→ Task:
Below are some records; reproduce every one of them exactly.
========================================
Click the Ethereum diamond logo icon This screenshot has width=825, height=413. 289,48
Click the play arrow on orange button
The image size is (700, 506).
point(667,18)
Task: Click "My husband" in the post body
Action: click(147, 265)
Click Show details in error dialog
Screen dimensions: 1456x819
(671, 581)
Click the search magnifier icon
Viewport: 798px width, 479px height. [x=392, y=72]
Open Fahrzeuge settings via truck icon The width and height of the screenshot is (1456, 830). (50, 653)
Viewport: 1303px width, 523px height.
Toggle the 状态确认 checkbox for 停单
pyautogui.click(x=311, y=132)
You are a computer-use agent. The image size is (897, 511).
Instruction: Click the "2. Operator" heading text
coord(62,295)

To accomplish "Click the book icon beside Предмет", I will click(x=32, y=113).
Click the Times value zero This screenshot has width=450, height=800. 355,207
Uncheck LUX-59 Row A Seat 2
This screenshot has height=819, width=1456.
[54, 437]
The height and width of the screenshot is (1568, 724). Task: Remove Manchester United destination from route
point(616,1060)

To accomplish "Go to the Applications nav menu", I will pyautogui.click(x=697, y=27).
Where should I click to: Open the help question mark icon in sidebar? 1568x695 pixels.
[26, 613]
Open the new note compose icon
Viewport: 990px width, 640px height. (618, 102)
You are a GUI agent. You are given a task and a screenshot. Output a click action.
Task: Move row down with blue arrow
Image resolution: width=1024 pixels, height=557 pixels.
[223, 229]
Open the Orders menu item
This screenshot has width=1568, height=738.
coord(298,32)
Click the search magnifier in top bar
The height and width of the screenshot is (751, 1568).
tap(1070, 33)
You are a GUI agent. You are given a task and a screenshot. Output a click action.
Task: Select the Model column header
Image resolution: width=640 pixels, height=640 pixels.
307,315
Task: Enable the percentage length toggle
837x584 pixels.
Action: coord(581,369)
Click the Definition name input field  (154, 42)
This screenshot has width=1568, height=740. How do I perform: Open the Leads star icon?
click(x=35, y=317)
========================================
→ Output below:
Click the Ethereum diamond logo icon This screenshot has width=825, height=413. 289,48
Click the play arrow on orange button
The image size is (700, 506).
point(667,18)
Task: Click "My husband" in the post body
Action: click(147, 265)
Click Show details in error dialog
Screen dimensions: 1456x819
(671, 581)
Click the search magnifier icon
Viewport: 798px width, 479px height. [x=392, y=72]
Open Fahrzeuge settings via truck icon The width and height of the screenshot is (1456, 830). (50, 653)
Viewport: 1303px width, 523px height.
Toggle the 状态确认 checkbox for 停单
pyautogui.click(x=311, y=132)
You are a computer-use agent. The image size is (897, 511).
Instruction: Click the "2. Operator" heading text
coord(62,295)

To accomplish "Click the book icon beside Предмет", I will click(x=32, y=113).
Click the Times value zero This screenshot has width=450, height=800. 355,207
Uncheck LUX-59 Row A Seat 2
This screenshot has height=819, width=1456.
[54, 437]
The height and width of the screenshot is (1568, 724). Task: Remove Manchester United destination from route
point(616,1060)

To accomplish "Go to the Applications nav menu", I will pyautogui.click(x=697, y=27).
Where should I click to: Open the help question mark icon in sidebar? 1568x695 pixels.
[26, 613]
Open the new note compose icon
Viewport: 990px width, 640px height. (618, 102)
You are a GUI agent. You are given a task and a screenshot. Output a click action.
Task: Move row down with blue arrow
Image resolution: width=1024 pixels, height=557 pixels.
[223, 229]
Open the Orders menu item
This screenshot has width=1568, height=738.
coord(298,32)
Click the search magnifier in top bar
The height and width of the screenshot is (751, 1568).
tap(1070, 33)
You are a GUI agent. You are given a task and a screenshot. Output a click action.
Task: Select the Model column header
Image resolution: width=640 pixels, height=640 pixels.
307,315
Task: Enable the percentage length toggle
837x584 pixels.
Action: coord(581,369)
Click the Definition name input field  (154, 42)
This screenshot has width=1568, height=740. How do I perform: Open the Leads star icon?
click(x=35, y=317)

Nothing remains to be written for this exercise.